Data extracted from a collection
>>
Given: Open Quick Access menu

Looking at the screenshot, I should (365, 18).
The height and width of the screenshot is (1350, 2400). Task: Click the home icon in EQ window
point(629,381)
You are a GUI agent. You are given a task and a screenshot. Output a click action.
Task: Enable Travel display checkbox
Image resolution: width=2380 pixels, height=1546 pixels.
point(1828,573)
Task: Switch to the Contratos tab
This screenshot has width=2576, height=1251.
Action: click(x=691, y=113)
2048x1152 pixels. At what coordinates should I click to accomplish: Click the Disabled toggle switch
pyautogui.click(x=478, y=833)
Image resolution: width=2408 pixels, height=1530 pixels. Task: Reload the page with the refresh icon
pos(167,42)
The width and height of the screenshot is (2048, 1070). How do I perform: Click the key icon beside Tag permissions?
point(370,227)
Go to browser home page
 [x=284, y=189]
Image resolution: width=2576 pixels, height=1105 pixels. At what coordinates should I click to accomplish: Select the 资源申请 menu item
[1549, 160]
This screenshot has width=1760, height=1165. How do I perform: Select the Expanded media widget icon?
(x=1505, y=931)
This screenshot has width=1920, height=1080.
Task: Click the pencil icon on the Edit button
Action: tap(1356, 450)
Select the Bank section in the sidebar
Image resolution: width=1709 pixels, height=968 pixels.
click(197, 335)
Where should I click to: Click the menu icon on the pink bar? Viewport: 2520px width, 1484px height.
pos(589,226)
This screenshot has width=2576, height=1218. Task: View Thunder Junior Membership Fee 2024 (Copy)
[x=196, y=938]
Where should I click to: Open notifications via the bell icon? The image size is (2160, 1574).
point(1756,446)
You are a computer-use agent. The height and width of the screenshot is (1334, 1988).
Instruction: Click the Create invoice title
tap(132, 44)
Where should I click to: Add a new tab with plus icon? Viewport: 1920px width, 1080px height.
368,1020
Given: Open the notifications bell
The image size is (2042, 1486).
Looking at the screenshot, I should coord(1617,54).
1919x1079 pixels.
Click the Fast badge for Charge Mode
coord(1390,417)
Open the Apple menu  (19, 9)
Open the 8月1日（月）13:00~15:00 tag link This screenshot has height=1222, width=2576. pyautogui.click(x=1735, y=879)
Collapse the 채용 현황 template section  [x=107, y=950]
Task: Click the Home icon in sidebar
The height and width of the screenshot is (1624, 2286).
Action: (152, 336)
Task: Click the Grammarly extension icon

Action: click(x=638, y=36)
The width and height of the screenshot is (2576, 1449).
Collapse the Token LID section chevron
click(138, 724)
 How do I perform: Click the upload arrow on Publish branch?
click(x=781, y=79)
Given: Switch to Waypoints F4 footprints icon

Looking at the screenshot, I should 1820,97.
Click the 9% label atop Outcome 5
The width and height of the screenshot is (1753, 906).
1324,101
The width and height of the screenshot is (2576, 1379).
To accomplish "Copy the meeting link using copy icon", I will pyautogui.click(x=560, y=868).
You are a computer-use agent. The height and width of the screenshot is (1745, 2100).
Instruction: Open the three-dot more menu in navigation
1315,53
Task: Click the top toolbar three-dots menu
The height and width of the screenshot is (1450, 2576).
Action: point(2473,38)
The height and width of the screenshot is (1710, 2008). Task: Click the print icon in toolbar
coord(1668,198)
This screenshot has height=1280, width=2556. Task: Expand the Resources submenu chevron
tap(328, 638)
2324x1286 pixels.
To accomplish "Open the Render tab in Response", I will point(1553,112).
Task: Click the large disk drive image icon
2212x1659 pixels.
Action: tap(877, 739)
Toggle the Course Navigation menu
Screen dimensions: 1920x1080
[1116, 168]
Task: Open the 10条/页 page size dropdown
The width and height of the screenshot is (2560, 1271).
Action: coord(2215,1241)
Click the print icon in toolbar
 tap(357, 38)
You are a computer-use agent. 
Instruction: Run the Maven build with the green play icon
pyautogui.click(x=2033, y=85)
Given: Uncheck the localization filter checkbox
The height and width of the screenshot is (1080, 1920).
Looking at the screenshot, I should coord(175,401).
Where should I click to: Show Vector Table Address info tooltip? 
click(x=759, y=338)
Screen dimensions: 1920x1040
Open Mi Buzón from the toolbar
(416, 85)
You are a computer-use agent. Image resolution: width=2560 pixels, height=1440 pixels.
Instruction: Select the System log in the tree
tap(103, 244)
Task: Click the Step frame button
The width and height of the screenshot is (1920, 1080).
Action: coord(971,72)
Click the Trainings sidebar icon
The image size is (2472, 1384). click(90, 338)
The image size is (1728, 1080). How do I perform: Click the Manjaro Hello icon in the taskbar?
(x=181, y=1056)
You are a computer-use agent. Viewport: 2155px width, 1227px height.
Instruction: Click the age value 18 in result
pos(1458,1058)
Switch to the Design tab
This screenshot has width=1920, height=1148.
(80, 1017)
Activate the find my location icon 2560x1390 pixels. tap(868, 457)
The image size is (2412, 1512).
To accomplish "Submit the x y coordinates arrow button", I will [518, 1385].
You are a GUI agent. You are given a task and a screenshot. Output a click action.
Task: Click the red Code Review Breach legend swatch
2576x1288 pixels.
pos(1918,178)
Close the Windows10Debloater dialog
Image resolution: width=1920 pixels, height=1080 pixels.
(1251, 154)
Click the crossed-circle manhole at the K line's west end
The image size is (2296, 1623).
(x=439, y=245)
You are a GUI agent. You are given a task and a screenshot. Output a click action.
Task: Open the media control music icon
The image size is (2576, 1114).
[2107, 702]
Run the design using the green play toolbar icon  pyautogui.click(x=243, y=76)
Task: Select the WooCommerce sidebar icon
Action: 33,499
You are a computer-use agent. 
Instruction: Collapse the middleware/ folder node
<<
§ Brief:
Reproduce the preceding entries exactly and completely.

§ Solution to this problem:
Given: Open Quick Access menu

Looking at the screenshot, I should (365, 18).
The height and width of the screenshot is (1350, 2400). Task: Click the home icon in EQ window
point(629,381)
You are a GUI agent. You are given a task and a screenshot. Output a click action.
Task: Enable Travel display checkbox
Image resolution: width=2380 pixels, height=1546 pixels.
point(1828,573)
Task: Switch to the Contratos tab
This screenshot has width=2576, height=1251.
Action: click(x=691, y=113)
2048x1152 pixels. At what coordinates should I click to accomplish: Click the Disabled toggle switch
pyautogui.click(x=478, y=833)
Image resolution: width=2408 pixels, height=1530 pixels. Task: Reload the page with the refresh icon
pos(167,42)
The width and height of the screenshot is (2048, 1070). How do I perform: Click the key icon beside Tag permissions?
point(370,227)
Go to browser home page
 [x=284, y=189]
Image resolution: width=2576 pixels, height=1105 pixels. At what coordinates should I click to accomplish: Select the 资源申请 menu item
[1549, 160]
This screenshot has width=1760, height=1165. How do I perform: Select the Expanded media widget icon?
(x=1505, y=931)
This screenshot has width=1920, height=1080.
Task: Click the pencil icon on the Edit button
Action: tap(1356, 450)
Select the Bank section in the sidebar
Image resolution: width=1709 pixels, height=968 pixels.
click(197, 335)
Where should I click to: Click the menu icon on the pink bar? Viewport: 2520px width, 1484px height.
pos(589,226)
This screenshot has width=2576, height=1218. Task: View Thunder Junior Membership Fee 2024 (Copy)
[x=196, y=938]
Where should I click to: Open notifications via the bell icon? The image size is (2160, 1574).
point(1756,446)
You are a computer-use agent. The height and width of the screenshot is (1334, 1988).
Instruction: Click the Create invoice title
tap(132, 44)
Where should I click to: Add a new tab with plus icon? Viewport: 1920px width, 1080px height.
368,1020
Given: Open the notifications bell
The image size is (2042, 1486).
Looking at the screenshot, I should coord(1617,54).
1919x1079 pixels.
Click the Fast badge for Charge Mode
coord(1390,417)
Open the Apple menu  (19, 9)
Open the 8月1日（月）13:00~15:00 tag link This screenshot has height=1222, width=2576. pyautogui.click(x=1735, y=879)
Collapse the 채용 현황 template section  [x=107, y=950]
Task: Click the Home icon in sidebar
The height and width of the screenshot is (1624, 2286).
Action: (152, 336)
Task: Click the Grammarly extension icon

Action: click(x=638, y=36)
The width and height of the screenshot is (2576, 1449).
Collapse the Token LID section chevron
click(138, 724)
 How do I perform: Click the upload arrow on Publish branch?
click(x=781, y=79)
Given: Switch to Waypoints F4 footprints icon

Looking at the screenshot, I should 1820,97.
Click the 9% label atop Outcome 5
The width and height of the screenshot is (1753, 906).
1324,101
The width and height of the screenshot is (2576, 1379).
To accomplish "Copy the meeting link using copy icon", I will pyautogui.click(x=560, y=868).
You are a computer-use agent. The height and width of the screenshot is (1745, 2100).
Instruction: Open the three-dot more menu in navigation
1315,53
Task: Click the top toolbar three-dots menu
The height and width of the screenshot is (1450, 2576).
Action: point(2473,38)
The height and width of the screenshot is (1710, 2008). Task: Click the print icon in toolbar
coord(1668,198)
This screenshot has height=1280, width=2556. Task: Expand the Resources submenu chevron
tap(328, 638)
2324x1286 pixels.
To accomplish "Open the Render tab in Response", I will point(1553,112).
Task: Click the large disk drive image icon
2212x1659 pixels.
Action: tap(877, 739)
Toggle the Course Navigation menu
Screen dimensions: 1920x1080
[1116, 168]
Task: Open the 10条/页 page size dropdown
The width and height of the screenshot is (2560, 1271).
Action: coord(2215,1241)
Click the print icon in toolbar
 tap(357, 38)
You are a computer-use agent. 
Instruction: Run the Maven build with the green play icon
pyautogui.click(x=2033, y=85)
Given: Uncheck the localization filter checkbox
The height and width of the screenshot is (1080, 1920).
Looking at the screenshot, I should coord(175,401).
Where should I click to: Show Vector Table Address info tooltip? 
click(x=759, y=338)
Screen dimensions: 1920x1040
Open Mi Buzón from the toolbar
(416, 85)
You are a computer-use agent. Image resolution: width=2560 pixels, height=1440 pixels.
Instruction: Select the System log in the tree
tap(103, 244)
Task: Click the Step frame button
The width and height of the screenshot is (1920, 1080).
Action: coord(971,72)
Click the Trainings sidebar icon
The image size is (2472, 1384). click(90, 338)
The image size is (1728, 1080). How do I perform: Click the Manjaro Hello icon in the taskbar?
(x=181, y=1056)
You are a computer-use agent. Viewport: 2155px width, 1227px height.
Instruction: Click the age value 18 in result
pos(1458,1058)
Switch to the Design tab
This screenshot has width=1920, height=1148.
(80, 1017)
Activate the find my location icon 2560x1390 pixels. tap(868, 457)
The image size is (2412, 1512).
To accomplish "Submit the x y coordinates arrow button", I will [518, 1385].
You are a GUI agent. You are given a task and a screenshot. Output a click action.
Task: Click the red Code Review Breach legend swatch
2576x1288 pixels.
pos(1918,178)
Close the Windows10Debloater dialog
Image resolution: width=1920 pixels, height=1080 pixels.
(1251, 154)
Click the crossed-circle manhole at the K line's west end
The image size is (2296, 1623).
(x=439, y=245)
You are a GUI agent. You are given a task and a screenshot. Output a click action.
Task: Open the media control music icon
The image size is (2576, 1114).
[2107, 702]
Run the design using the green play toolbar icon  pyautogui.click(x=243, y=76)
Task: Select the WooCommerce sidebar icon
Action: 33,499
You are a computer-use agent. 
Instruction: Collapse the middleware/ folder node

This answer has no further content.